Отец отвесил челюсть, я тоже. Мама никак не отреагировала. Сестра торжествующе улыбнулась и гордо удалилась в свою комнату, так и не взяв подарок. Уела! Видимо, отец был готов, что она ему нахамит, и ожидал худшего, потому не стал злиться. Он определенно делал успехи.
— Что ты об этом думаешь? — спросил я отца.
Он потряс головой и промолчал. Только сейчас я заметил на столе пюре и отбивные.
— Давайте ужинать! — предложила мама, чтобы разрядить напряжение, и принялась раскладывать еду по тарелкам.
Как в старые недобрые времена, только атмосфера в доме стала куда более приятной. Наташка присоединилась к трапезе, только сидела отдельно, потому что впятером мы не помещались за столом — даже он намекал, что кто-то тут лишний.

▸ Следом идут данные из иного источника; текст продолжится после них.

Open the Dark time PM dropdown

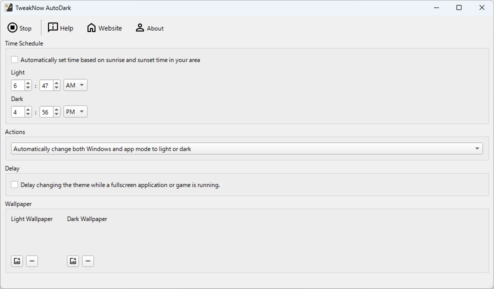coord(76,112)
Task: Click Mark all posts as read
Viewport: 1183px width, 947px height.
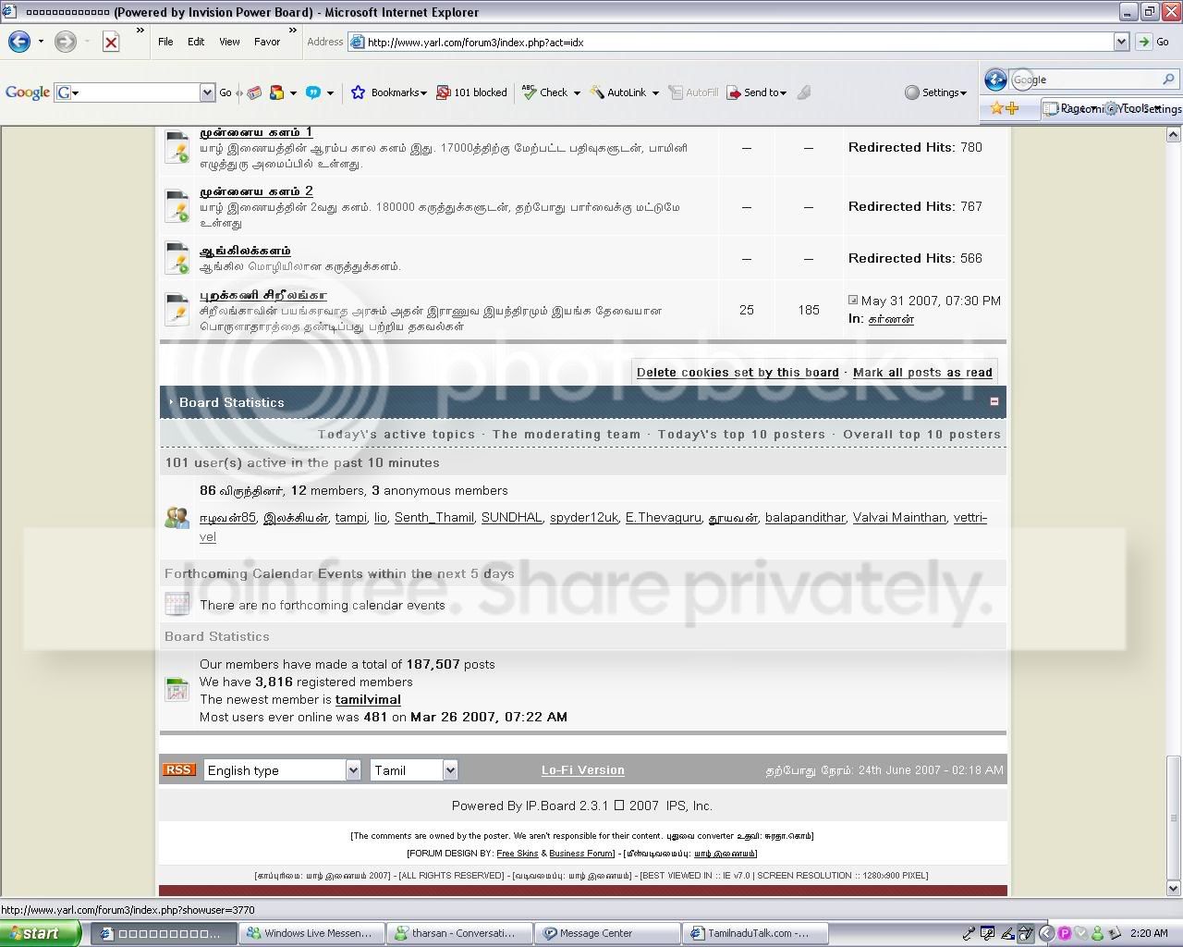Action: (x=922, y=373)
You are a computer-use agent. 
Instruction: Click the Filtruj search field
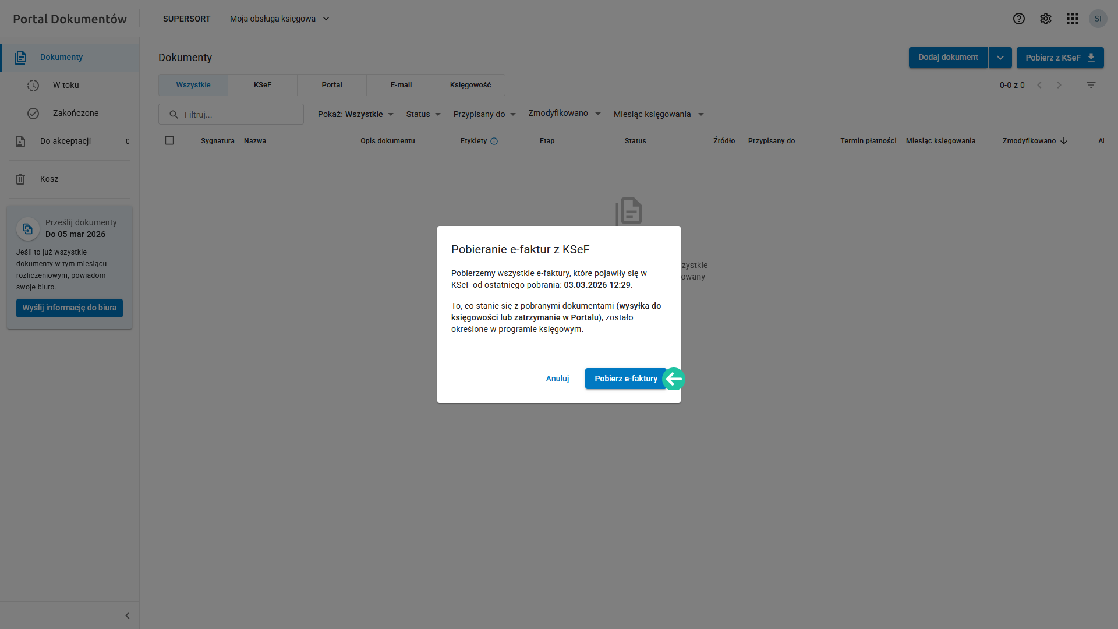coord(231,114)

Забыв, что отец не одобряет его хобби, Борис показывал ему свои работы, отец кивал и через силу хвалил. Мама рассказала о том, что мы тренируемся в подвале, выразила восторг, что работаем и себя обеспечиваем, лишнего не сболтнула, да и не знала она о моих заработках.
Отец молча кивал, а мне было непривычно слышать похвалу из уст матери, раньше она вторила отцу, что мы не такие, как хотелось бы, и недостаточно хороши.
Просто наша мама — тот человек, которому проще взять общественное мнение и выдать за свое, чем сформировать собственное. Отец говорил, что мы плохие, весь мир замыкался на него, и она транслировала его точку зрения. Сейчас все нас хвалят, и она — тоже. Качество жизни таких людей на сто процентов зависит от окружения, сами они не способны о себе позаботиться.
Напряженный семейный ужин вскоре стал расслабленным. Все убедились, что отец пришел с миром, не навсегда, и быковать не собирается. Так глядишь и сам поверит, что мы у него не самые худшие.
Пошли свежие анекдоты про ментов и новых русских — их рассказывал отец. Говорил, что здоровье восстанавливается, и в сентябре его отправляют в санаторий на реабилитацию. За освобождение девочек ему грозило как минимум увольнение, как максимум срок, но героев судить не принято. Его не наказали, но и не наградили.
Для приличия он поинтересовался судьбой Алисы, рассказал, что к нему приезжали журналисты из Москвы. Я не стал говорить почему.
Откланялся он в десять вечера, а мы проверили сумки и сразу же улеглись спать — спасибо маме, что собрала нас в школу, нагладила одежду и развесила по спинкам стульев.
«Как на войну собрала», — подумалось мне.
— Опять то же самое, — пожаловался укладывающийся в кровать Боря. — Девять месяцев терпеть.